• [WORK TO DO]: Identify every line in the listing below that contains the word "This", and copy each such line in full.

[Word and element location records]
+ + + +

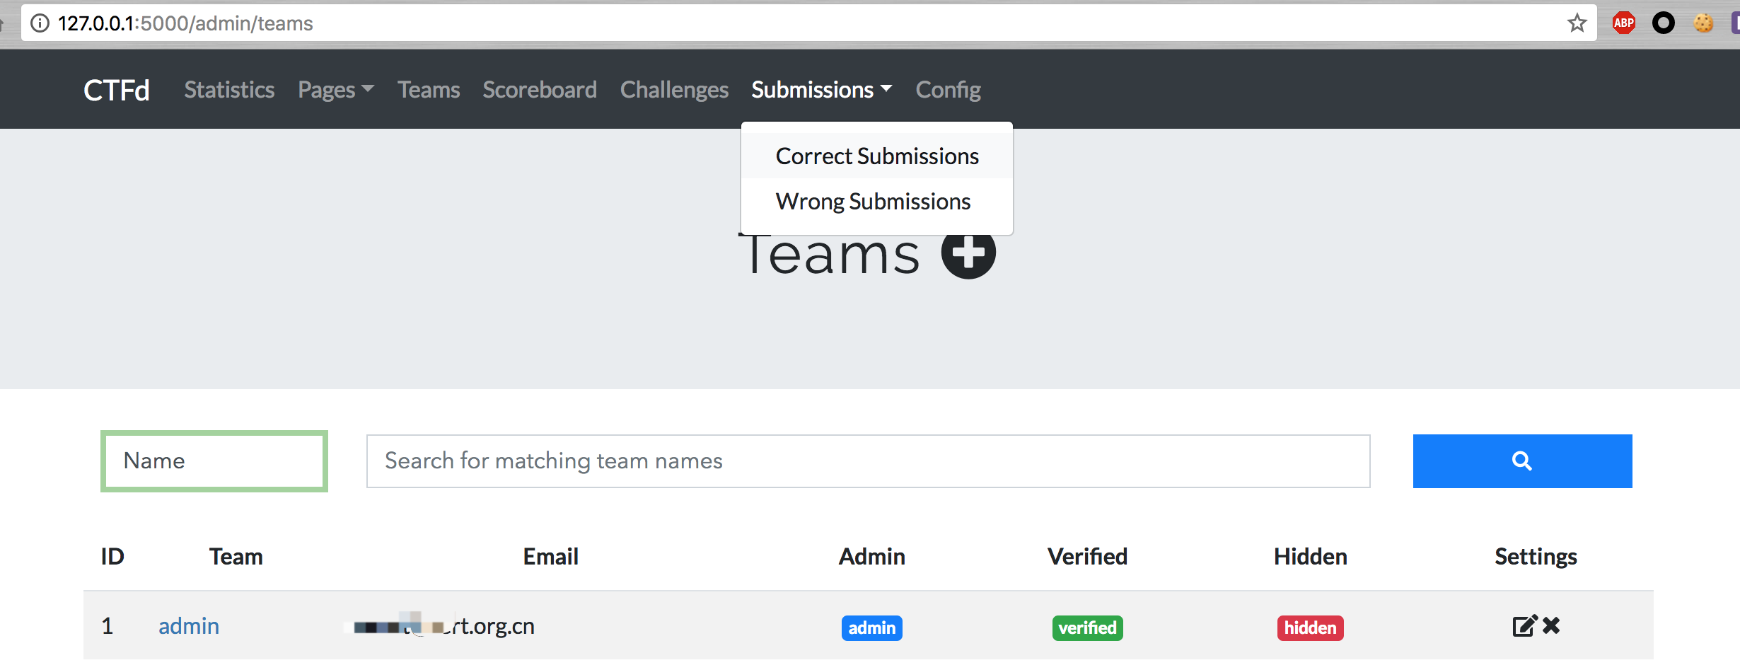The height and width of the screenshot is (665, 1740).
Task: Toggle the blue admin badge
Action: click(871, 628)
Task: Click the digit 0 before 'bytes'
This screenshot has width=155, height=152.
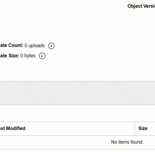Action: (x=22, y=56)
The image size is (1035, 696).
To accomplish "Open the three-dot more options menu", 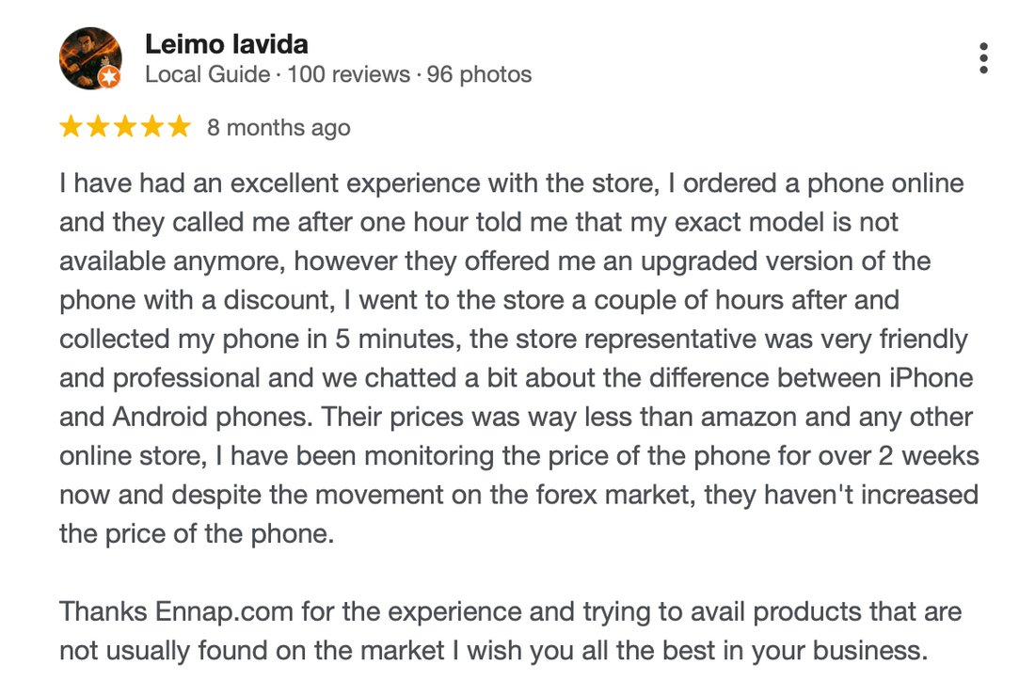I will pyautogui.click(x=983, y=58).
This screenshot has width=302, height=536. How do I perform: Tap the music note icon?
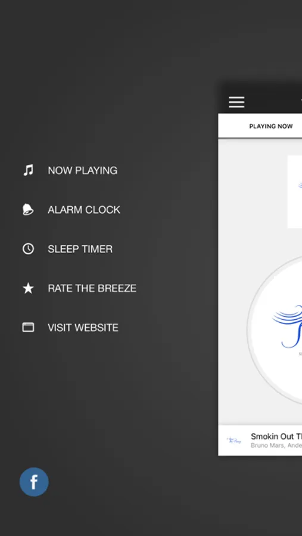[x=28, y=170]
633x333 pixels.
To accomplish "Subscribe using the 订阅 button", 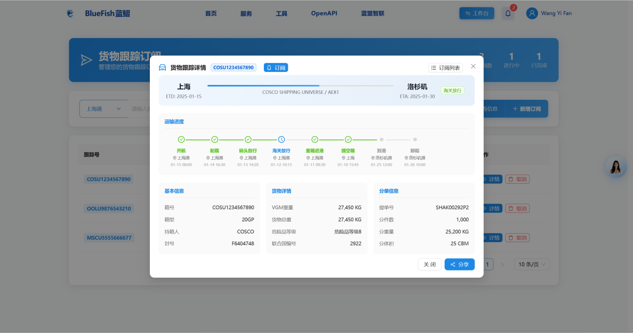I will 276,67.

+ + + +

• [ANSWER TO THE PROBLEM]:
This screenshot has width=155, height=152.
This screenshot has width=302, height=536. How do I perform: Tap the music note icon?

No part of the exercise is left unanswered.